AND THE UNDERSIGNED and each of them, if more than one, xxxxxx
jointly and severally agrees with the Bank as follows:
1. In this guarantee the "GUARANTOR" shall mean the undersigned, and
if there is more than one guarantor, it shall mean each of them.
2. This guarantee shall be a continuing guarantee of all the
guaranteed liabilities and shall apply to and secure any ultimate balance due or
remaining unpaid to the Bank; and this guarantee shall not be considered as
wholly or partially satisfied by the payment or liquidation at any time of any
sum of money for the time being due or remaining unpaid to the Bank.
3. The Bank shall not be bound to exhaust its recourse against the
Customer or others or any securities or other guarantees it may at any time hold
before being entitled to payment from the Guarantor, and the Guarantor renounces
all benefits of discussion and division.
4. The Guarantor's liability to make payment under this guarantee
shall arise forthwith after demand for payment has been made in writing on the
undersigned or any one of them, if more than one, and such demand shall be
deemed to have been effectually made when an envelope containing such demand
addressed to the undersigned or such one of them at the address of the
undersigned or such one of them last know to the Bank is posted, postage
prepaid, in the post office; and the Guarantor's liability shall bear interest
from the date of such demand at the rate set out in paragraph 5 hereof.
5. The rate of interest payable by the Guarantor form the date of a
demand for payment under this guarantee shall be the Bank's prime rate
applicable at the time of demand, PLUS 2% per annum.

Required task:
In the guarantee text:
1. What benefits does the Guarantor renounce?
2. When does the Guarantor's liability to make payment arise?
3. What rate of interest is payable from the date of a demand for payment?
Rely on the guarantee text alone.

Information shown:
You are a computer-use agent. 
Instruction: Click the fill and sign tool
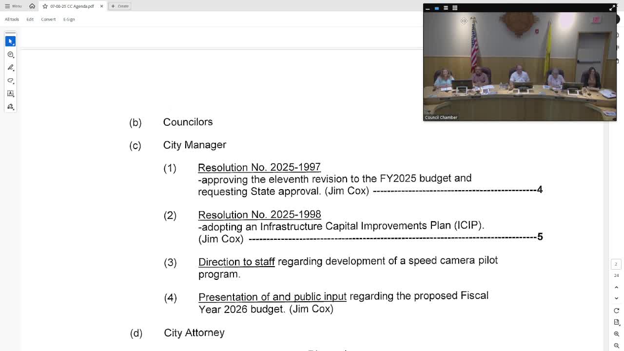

Result below:
1. All benefits of discussion and division.
2. Forthwith after demand for payment has been made in writing on the undersigned or any one of them.
3. The Bank's prime rate applicable at the time of demand, plus 2% per annum.